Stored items
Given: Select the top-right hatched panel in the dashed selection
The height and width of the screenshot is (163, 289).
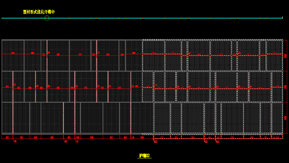Looking at the screenshot, I should [x=274, y=46].
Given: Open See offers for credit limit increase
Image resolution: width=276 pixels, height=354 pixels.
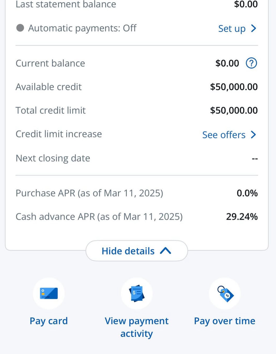Looking at the screenshot, I should click(x=224, y=135).
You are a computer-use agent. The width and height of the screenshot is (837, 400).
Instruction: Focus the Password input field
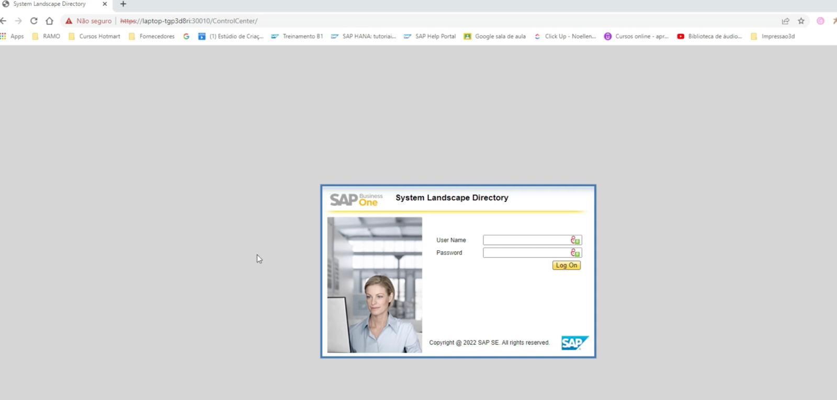coord(525,253)
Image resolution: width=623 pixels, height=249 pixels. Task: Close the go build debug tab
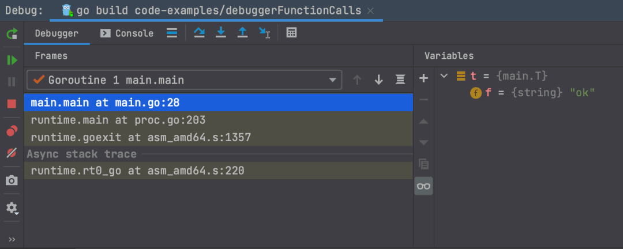click(370, 10)
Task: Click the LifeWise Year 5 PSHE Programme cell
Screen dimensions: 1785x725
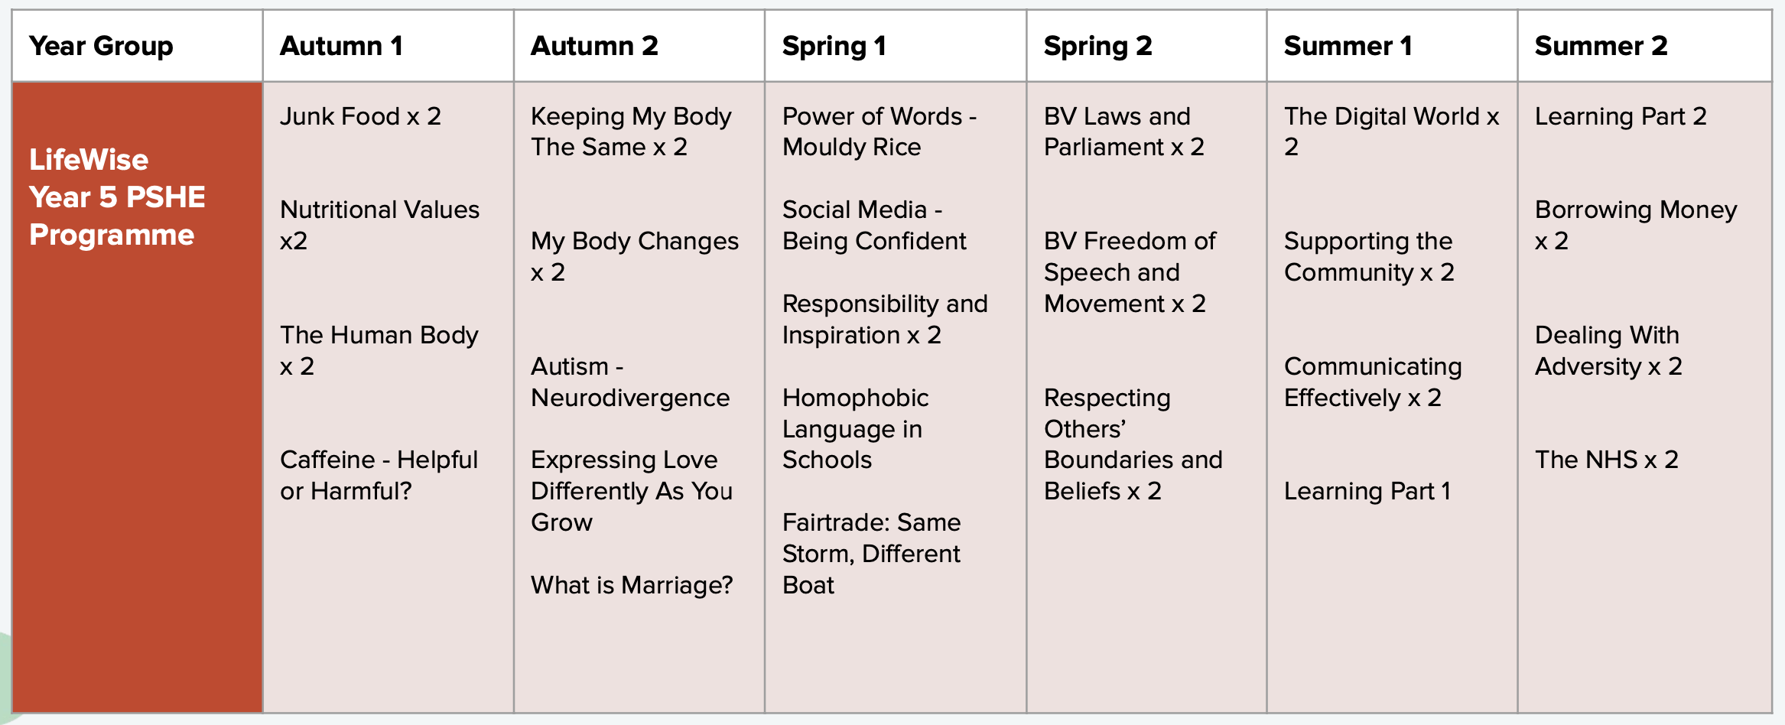Action: pyautogui.click(x=138, y=397)
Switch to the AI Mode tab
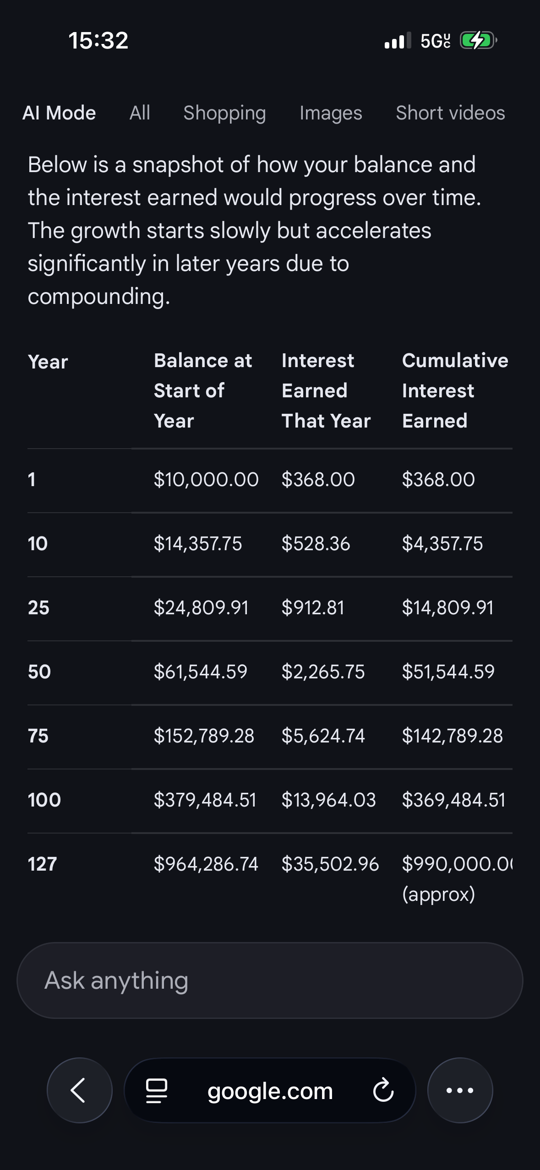Image resolution: width=540 pixels, height=1170 pixels. point(59,113)
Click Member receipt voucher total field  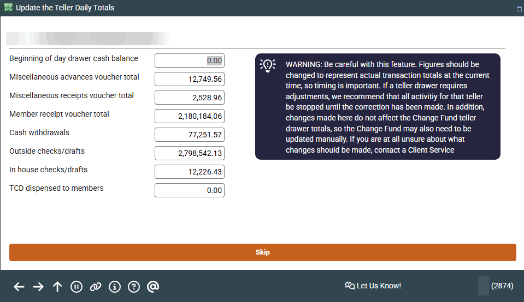(190, 116)
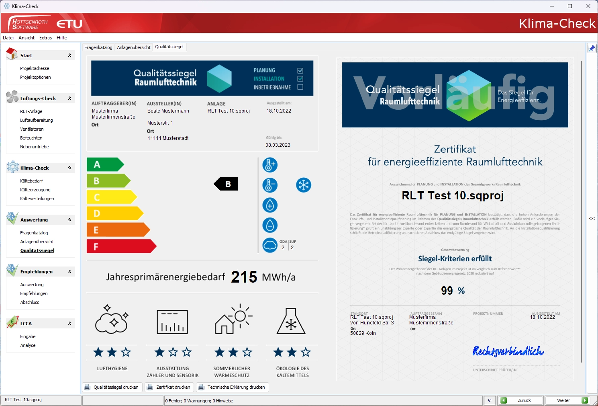
Task: Toggle the PLANUNG checkbox
Action: 300,70
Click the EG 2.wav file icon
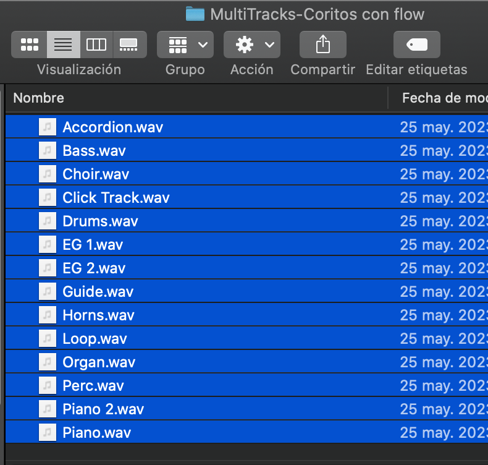 48,268
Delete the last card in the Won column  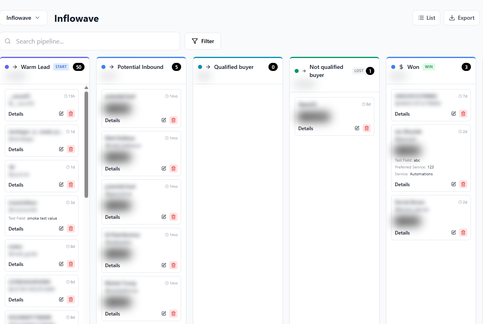pos(463,233)
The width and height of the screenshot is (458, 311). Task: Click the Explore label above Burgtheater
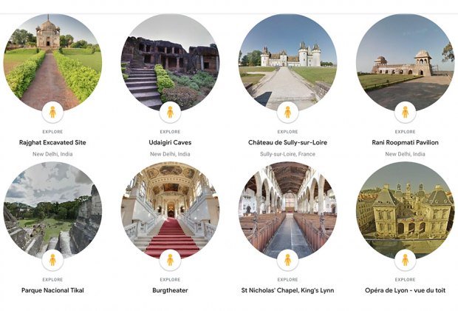pyautogui.click(x=171, y=280)
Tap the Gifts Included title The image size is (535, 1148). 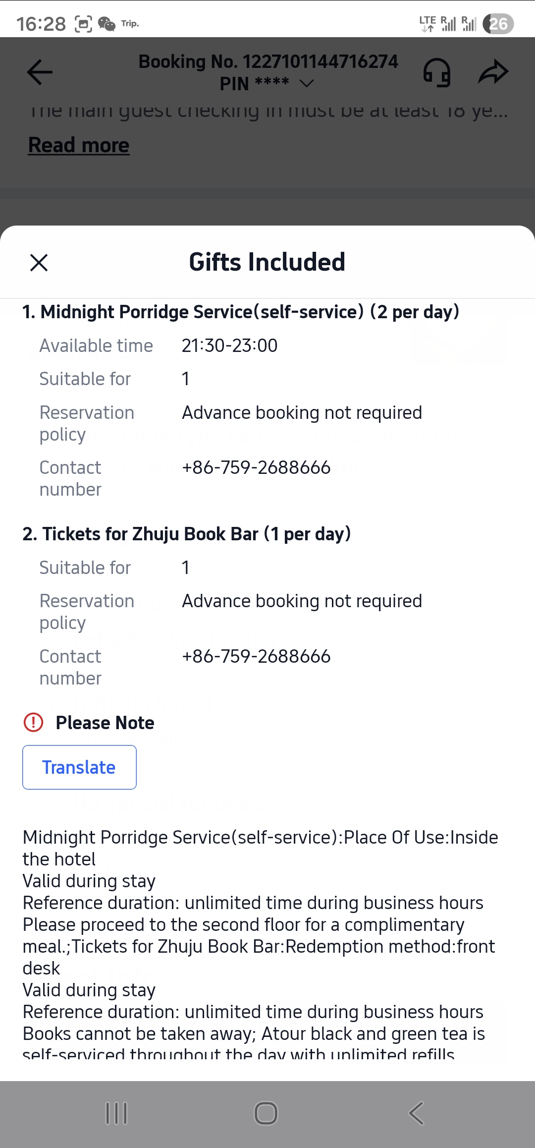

What you will do =>
Print exactly the lines between the line containing "The width and height of the screenshot is (458, 311)." and the last line of the entries above, including both, and nothing besides; skip the pictures.

Solved problem =>
The width and height of the screenshot is (458, 311). Task: Click the Explore label above Burgtheater
pyautogui.click(x=171, y=280)
Tap the Gifts Included title The image size is (535, 1148). 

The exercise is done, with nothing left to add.